On 4/26/12 10:53 PM, Christopher Chan wrote:
On Thursday, April 26, 2012 08:30 PM, Gary Gendel wrote:
On 4/26/12 5:01 AM, Christopher Chan wrote:
On 26/04/12 12:17 AM, Gary Gendel wrote:

That isn't what spamdyke is trying to accomplish here. This checks to
see if the sender is trying to spoof the MTA. What spamdyke is trying to
do is to blacklist emails based upon the ip address embedded in the
sending domain name. For example:

If I get mail from 208.1.48.3 and it's reverse domain lookup resolves to
customer.208.001_48.3.sample.com and sample.com is on my list it is
blocked.


Again, it's available with the following configuration parameter:

   check_reverse_client_hostname_access type:table

Table should have key "sample.com" and RHS = REJECT, blah

Table details:

http://www.postfix.org/access.5.html

Chris, I'm still unclear on how to do this. How could you write a regular express to check to see if the connecting ip address is buried in the reverse dns lookup.

In my example, spamdyke would reject customer.208.001_48.3.sample.com, but customer.108.001_48.3.sample.com would not be rejected because it doesn't match the ip address of the sending MTA. This prevents rejecting reverse dns names with strings of arbitrary numbers in them.

Gary,

I am sorry, but things are a bit unclear here.
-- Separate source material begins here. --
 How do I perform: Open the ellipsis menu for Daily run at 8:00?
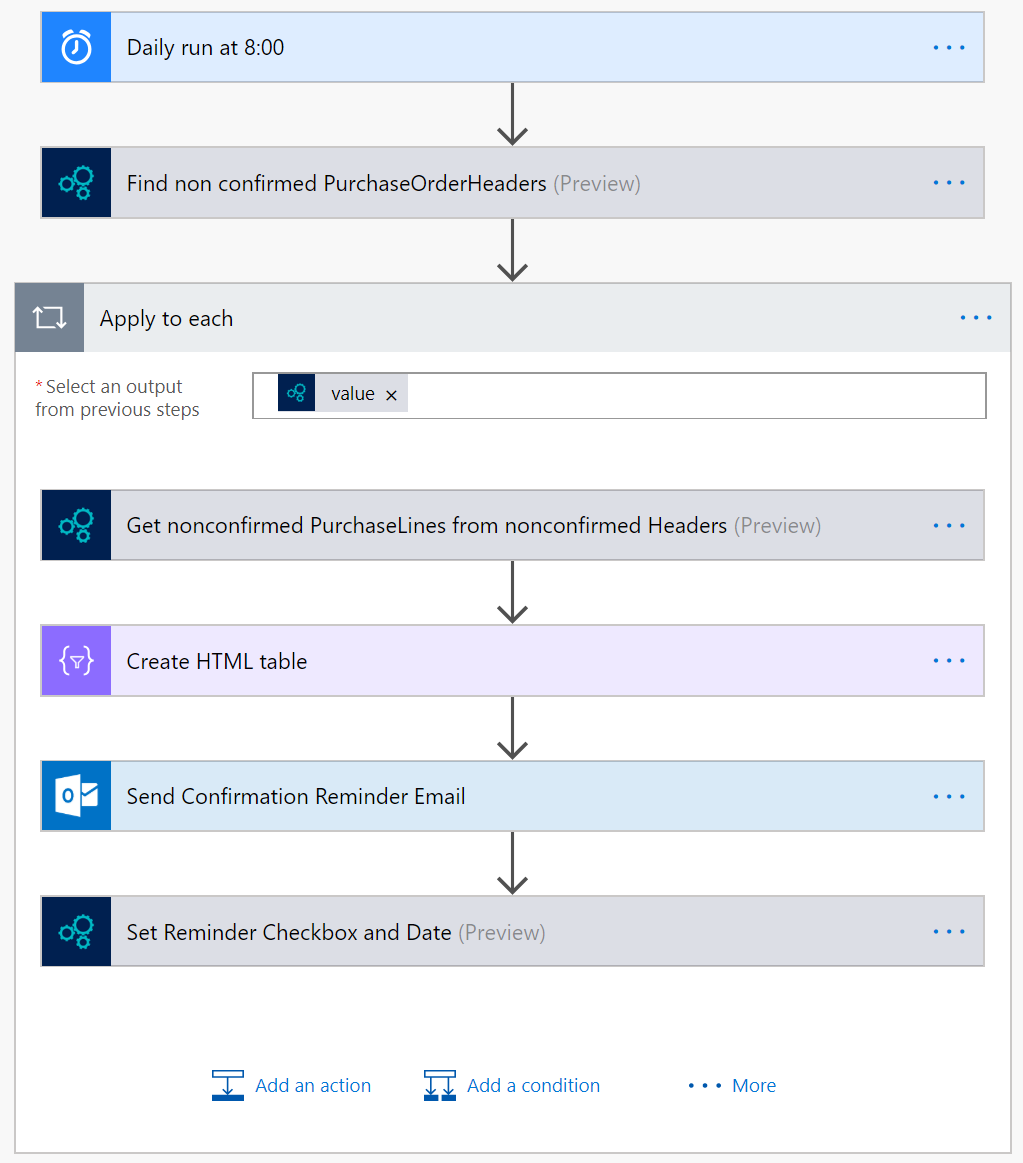click(x=948, y=47)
Is it "don't block misconfigured clients but do block clients with proper rdns in this domain"?

What do you mean by "customer.108.001_48.3.sample.com would not be rejected because it doesn't match the ip address of the sending MTA"? That customer.108.001_48.3.sample.com A would not map back to the ip of server whose PTR record points to customer.108.001_48.3.sample.com?

This is the scenario...

I get a connection from ip address 1.2.3.4. The reverse DNS lookup returns foo.001_002-3_4.example.com.
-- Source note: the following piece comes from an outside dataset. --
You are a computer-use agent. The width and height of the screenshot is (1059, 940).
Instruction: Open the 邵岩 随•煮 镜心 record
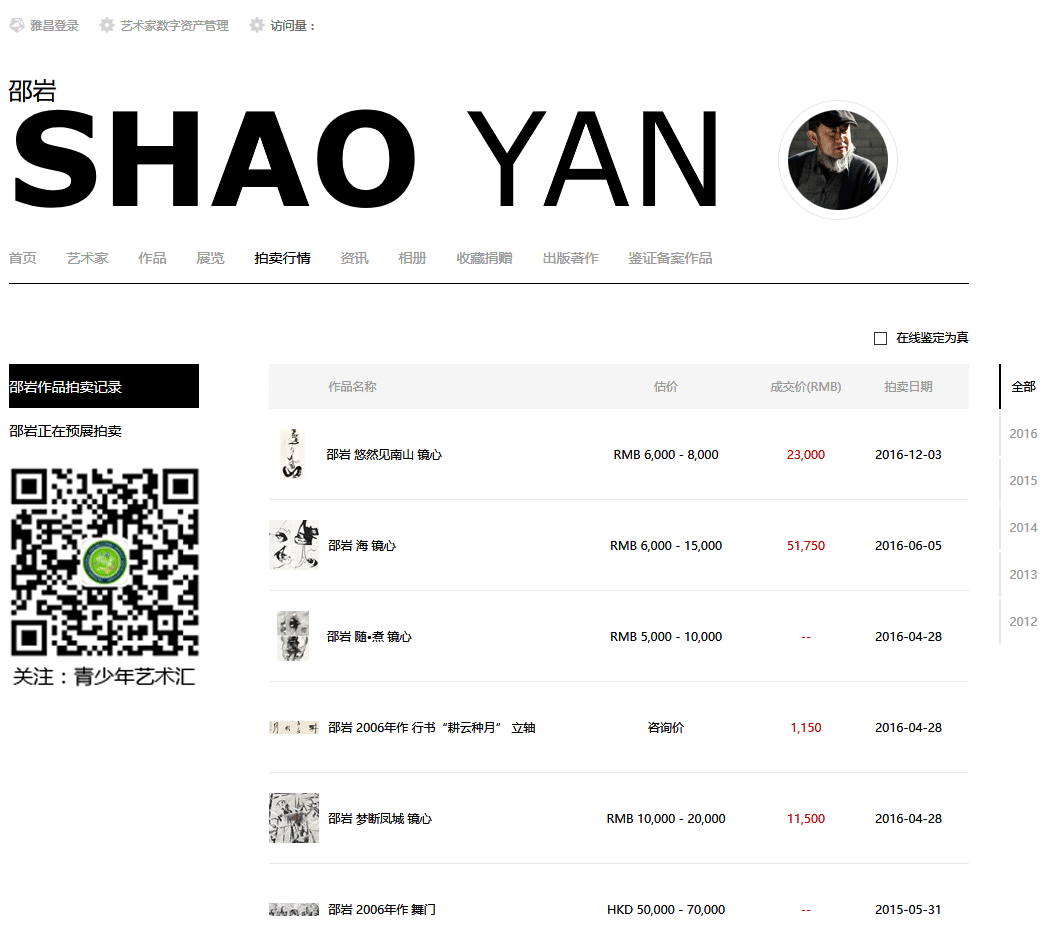click(369, 636)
If I have .example.com in an ip-in-rdns-keyword-blacklist option list, spamdyke will scan the reverse domain looking for the ip address in the reverse domain list, find it, and reject the mail. Notice that it does a contextual scan so it recognizes that 001 is the same as 1, the elements can be separated by various symbols, etc.

Now, if I have a connection 1.2.3.4 and the reverse DNS lookup returns foo.43.1.23.4.example.com spamdyke will let that pass since the specific ip address would not be found.

All I was saying is that using regular expressions, I can't see how you could do this distinction. The worst case would be if I did something draconian like putting ".net" on the list. Regular expressions would reject anything with the appropriate sequence of arbitrary numbers and punctuation whereas Spamdyke would limit it to an sequence that matches the sending ip. Spamdyke has a option to automatically do this for domains that end in country codes. A regular expression would be overly optimistic and potentially reject a lot of good sending MTAs.

I also have a honeypot set up. Any email that is received by that does some analysis and automatically puts it in a spamdyke blacklist, where it will remain as long as it isn't renewed (sent to the honeypot) before an expiration time is met.

I have built up a lot of infrastructure using spamdyke that gives me a superior spam rejection with no reported false positives. Bottom line is that I'm not ready to lose this capability until I have a replacement for spamdyke's menu of options, ease of configuration and performance.